Les places royales
Les places royales sont une création du XVIIème siècle. Pour mesurer à quel point il s’agit d’une nouveauté, il suffit de chercher ce qui pourrait ressembler à une place sur ce plan de Paris qui date de 1550.
La place de Grève, devant l’hôtel de ville (quart supérieur gauche) fait figure d’exception. Ailleurs, la ville est dense, les constructions sont presque partout.
Henri IV, le précurseur
Le premier à rompre avec cet urbanisme hérité du Moyen-Age est Henri IV. Il lance deux projets : la place Dauphine, à l’extrême-ouest de l’Ile de la Cité et la place des Vosges (à l’époque nommée place royale) située dans le quartier du Marais.
Ces places ne sont pas des carrefours de circulation. L’idée est de construire des lieux d’agrément, permettant la promenade ou les jeux. Elles sont quasiment closes et une attention toute particulière est portée à l’uniformité des bâtiments qui les bordent. Celle-ci est obtenue en imposant un cahier des charges très précis aux futurs propriétaires qui souhaitent y faire construire leur hôtel.
La place Dauphine a été profondément modifiée. Non seulement elle a perdu son uniformité, mais un côté lui a même été ôtée en 1872. Seuls les deux pavillons donnant sur le Pont Neuf permettent de se faire une idée de l’architecture d’origine. En revanche, la place des Vosges a gardé tout son charme. On peut toujours admirer l’intégralité des bâtiments de style Louis XIII en pierres et briques. De plus, elle est restée à l’écart de la circulation et dotée d’un grand square, ce qui la rend très agréable.
L’apogée sous Louis XIV
La place royale prend une nouvelle dimension sous Louis XIV, et sert directement l’image du souverain.
La première réalisation est la place des Victoires. Aujourd’hui, il y a en son centre une statue équestre, mais celle-ci date de 1822. La statue d’origine représentait le roi en pied, écrasant un cerbère représentant la Quadruple-Alliance, vaincue lors de la guerre de Hollande. Pour s’assurer que le message était bien clair, les 4 nations qui composaient ladite alliance étaient aussi représentées individuellement sous forme d’allégorie au bas du piédestal, en position de vaincus. Ironie de l’histoire, seuls ces captifs ont survécu à la révolution, ils sont toujours visibles au Louvre.
La seconde place royale consacrée à Louis XIV est l’actuelle place Vendôme. Cependant, la statue a été remplacée par une colonne sous Napoléon.
Le point remarquable de ces places est que tout est fait pour mettre en valeur la statue du souverain : façades uniformes, proportions étudiées, perspectives des rues et même la forme générale de la place. Sur la place des Vosges que nous avons vue précédemment, il faut chercher la statue de Louis XIII. Sur la place des Victoires, on ne voit qu’elle.

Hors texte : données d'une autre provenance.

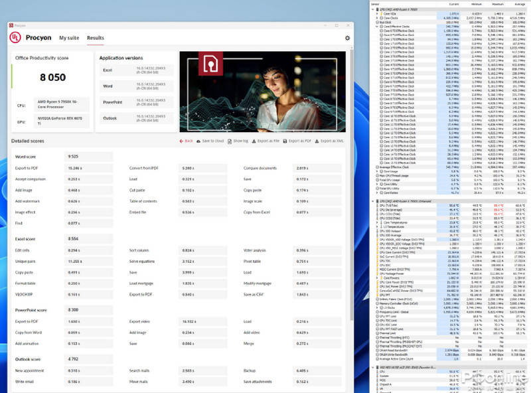The width and height of the screenshot is (531, 393).
Task: Collapse the Core Effective Clocks node
Action: coord(377,27)
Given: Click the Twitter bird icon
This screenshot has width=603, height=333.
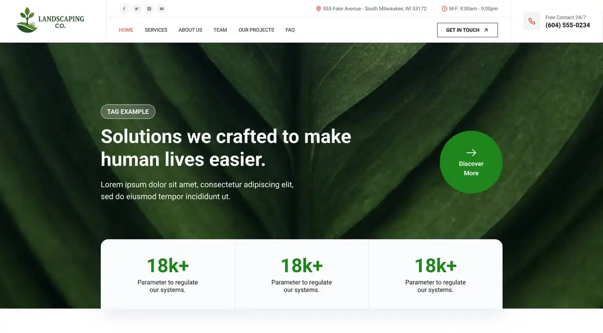Looking at the screenshot, I should (x=136, y=8).
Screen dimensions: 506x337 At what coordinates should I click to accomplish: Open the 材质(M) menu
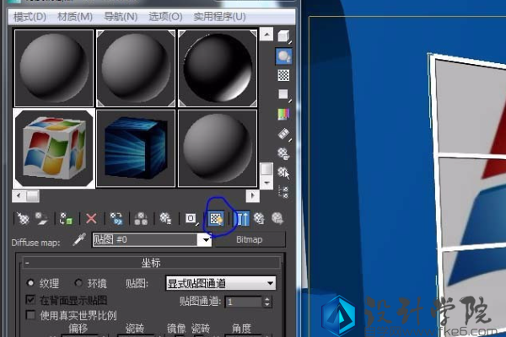coord(75,16)
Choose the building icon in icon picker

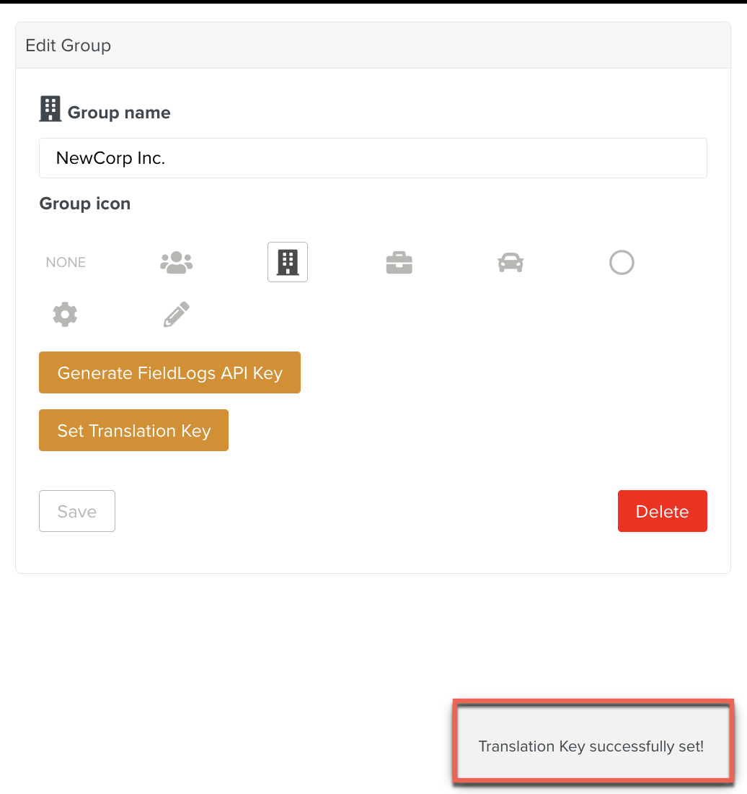tap(288, 262)
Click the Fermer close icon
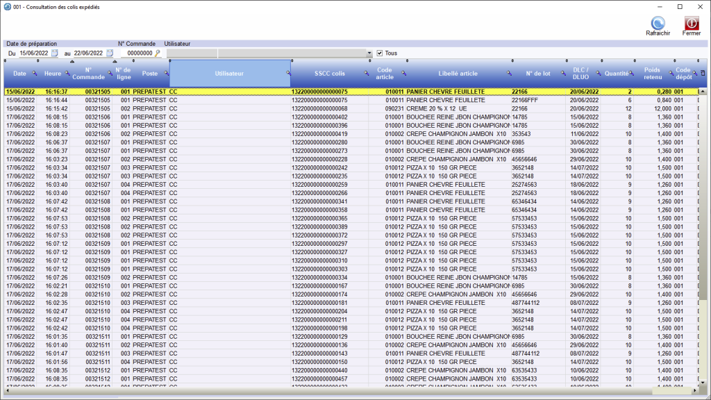Viewport: 711px width, 400px height. pos(692,24)
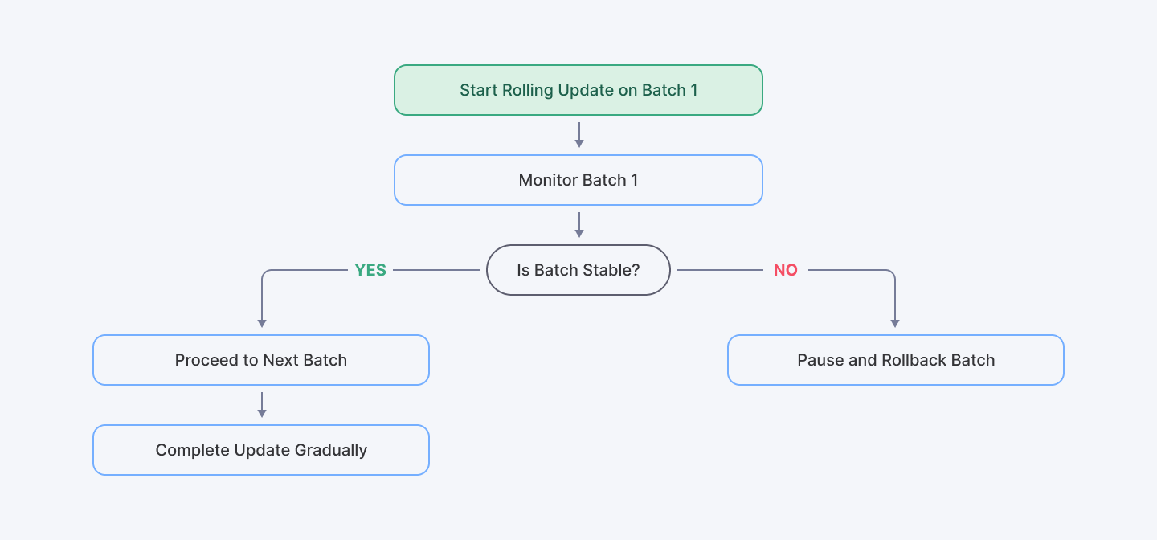
Task: Select the green YES branch label
Action: click(x=370, y=270)
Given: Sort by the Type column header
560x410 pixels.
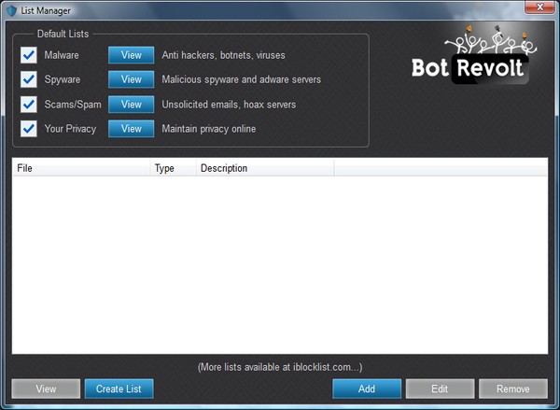Looking at the screenshot, I should pos(173,168).
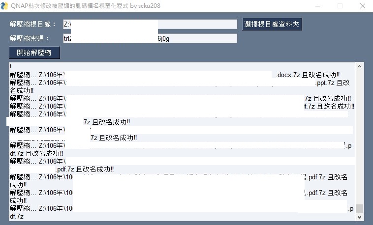Click the 解壓縮根目錄 label text
This screenshot has width=373, height=225.
(33, 25)
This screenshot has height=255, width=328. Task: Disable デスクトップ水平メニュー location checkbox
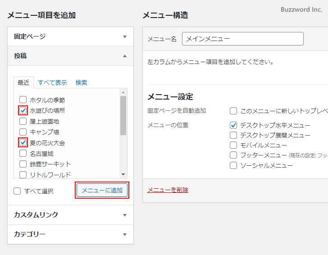click(233, 125)
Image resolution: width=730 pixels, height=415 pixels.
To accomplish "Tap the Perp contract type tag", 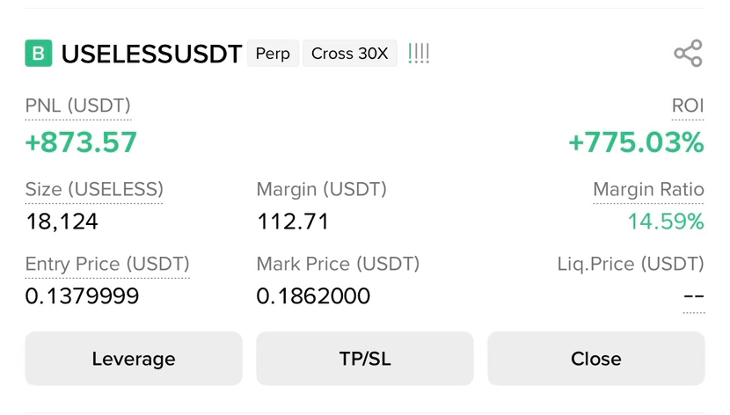I will tap(273, 54).
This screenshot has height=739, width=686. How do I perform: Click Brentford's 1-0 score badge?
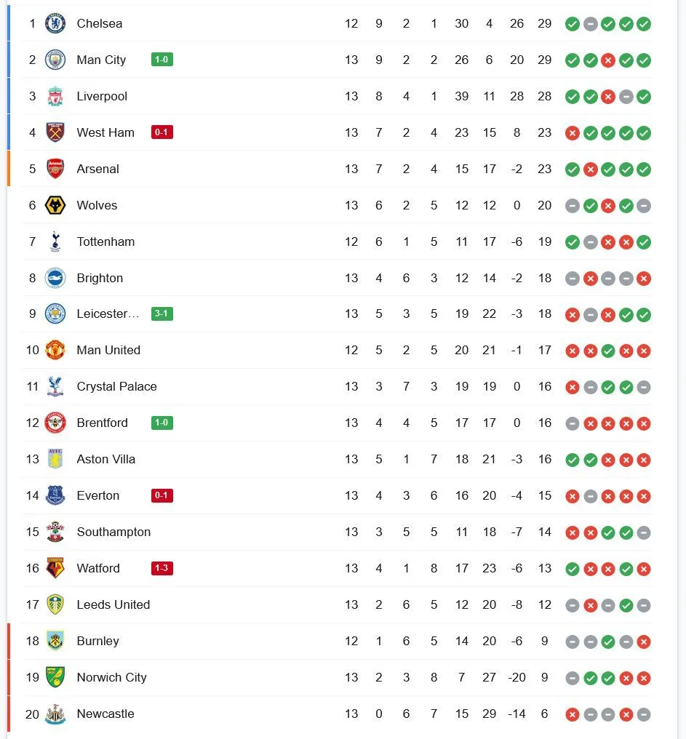162,423
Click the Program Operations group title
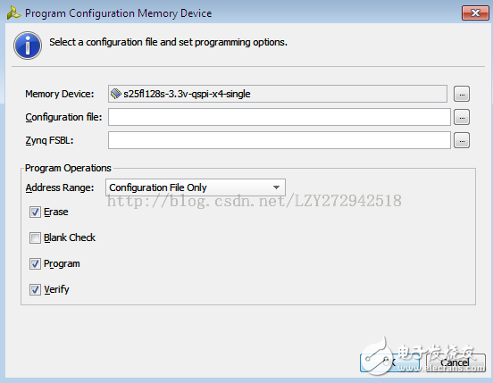The image size is (493, 383). click(x=68, y=168)
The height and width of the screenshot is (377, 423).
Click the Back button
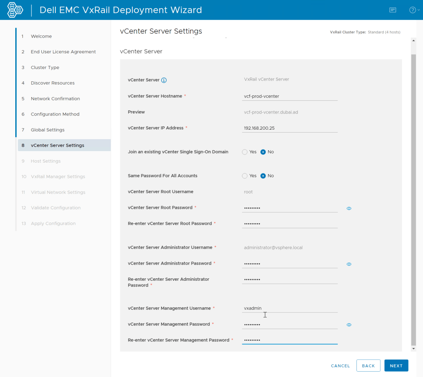pos(368,366)
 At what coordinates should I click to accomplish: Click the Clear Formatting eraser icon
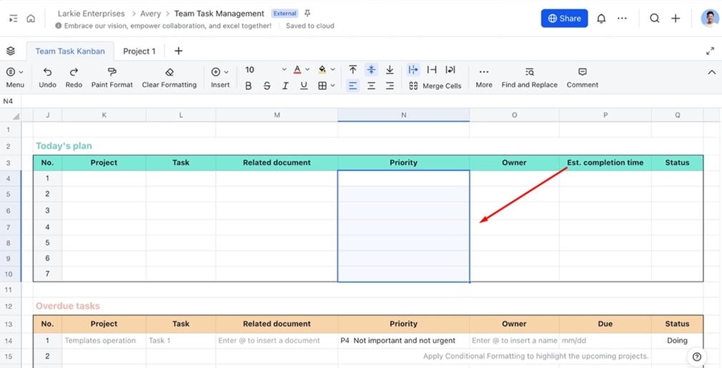pos(169,72)
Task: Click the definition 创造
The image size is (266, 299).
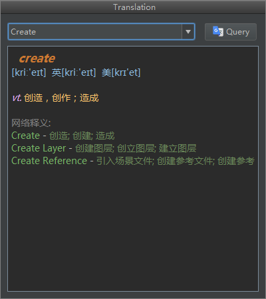Action: 33,98
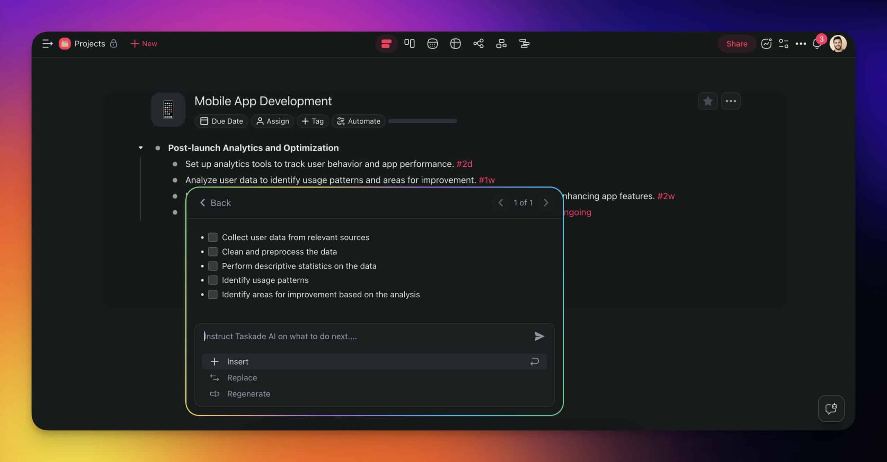887x462 pixels.
Task: Check 'Clean and preprocess the data'
Action: (x=213, y=252)
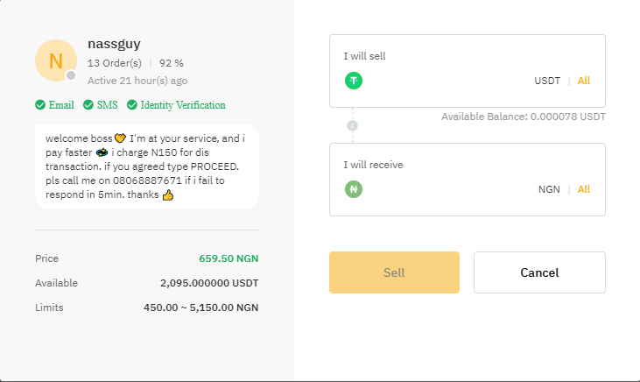Click the swap icon between the fields
Screen dimensions: 640x382
[x=353, y=125]
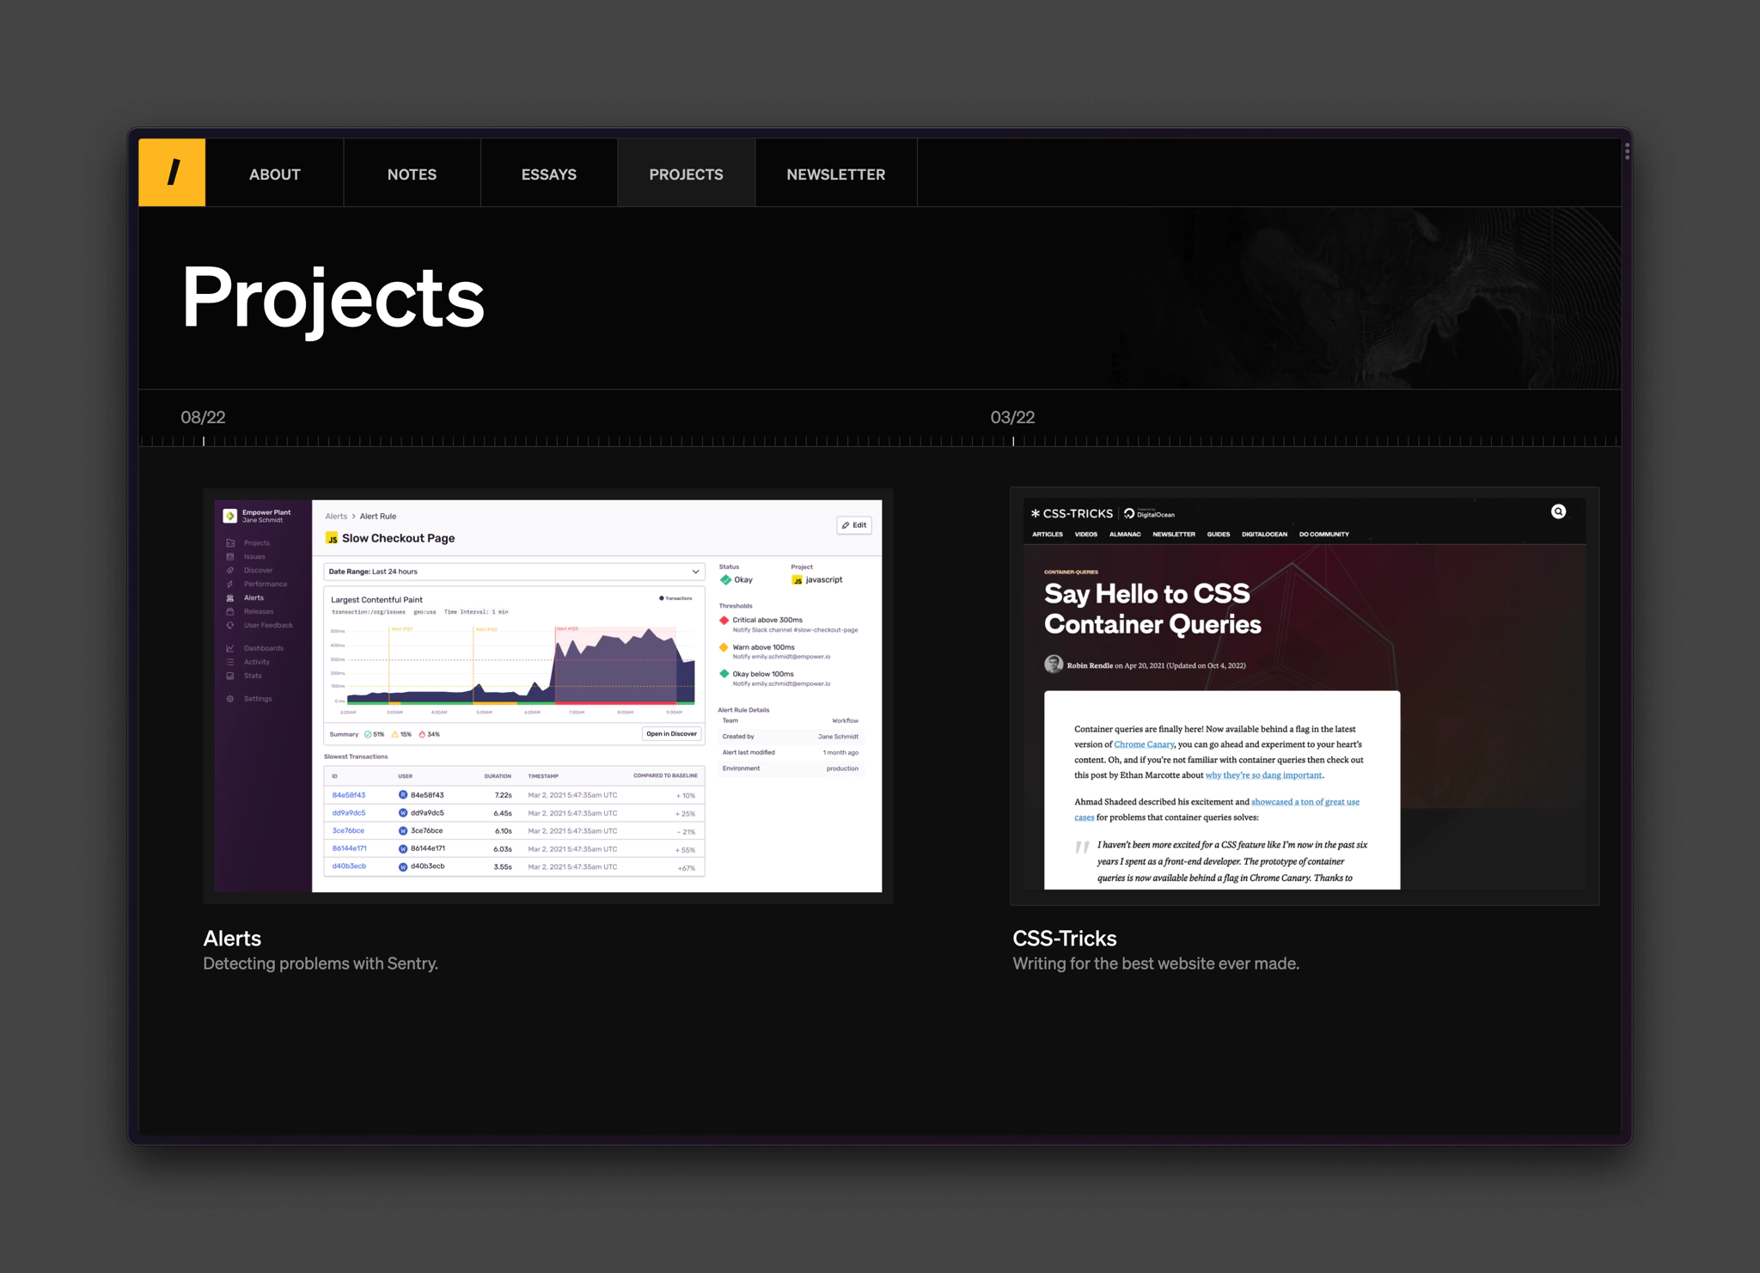Expand the Date Range dropdown

[x=513, y=572]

A partir de là, le principe de la place royale essaime dans toute la France. Chaque ville essaie d’avoir la sienne. Ce sont les actuelles places Bellecour à Lyon, Stanislas à Nancy, de la Libération à Dijon, etc.
Souvent, on construit désormais directement les façades, charge aux futurs propriétaires de se raccorder lorsqu’il construise derrière. Ainsi, l’esthétique est parfaitement maîtrisée.
La place Louis XV, un ratage?
Louis XV signe la dernière de ces places royales parisiennes avec celle qui est aujourd’hui la place de la Concorde. Avant le célèbre obélisque, il y avait donc une statue de Louis XV.
Cependant, les moyens financiers disponibles pour les achats de terrain et les constructions ne sont plus les mêmes. On construit donc sur un terrain qui appartient déjà en grande partie au roi, mais qui se trouve en marge de la ville. D’autre part, sur la majorité de sa périphérie, la place ne dispose pas de constructions, elle est simplement bordée de fossés et de balustrades. L’effet visuel est donc beaucoup moins spectaculaire.
A ces difficultés matérielles, s’ajoute un choix de monument assez surprenant. Au pied de la classique statue équestre de Louis XV, se trouvaient les allégories des 4 vertus cardinales (Prudence, Tempérance, Force, Justice). Ceci va alimenter la critique du souverain en inspirant ces vers restés célèbres :
Grotesque monument
Infâme piédestal
Les vertus sont à pied
Le vice est à cheval
Pour parachever le tableau, la place est le théâtre d’un drame en 1770. Un feu d’artifice est tiré pour le mariage de Louis XVI et de Marie-Antoinette. Il s’ensuit un mouvement de foule gigantesque qui fait 132 morts. Ce n’était pas de très bon augure.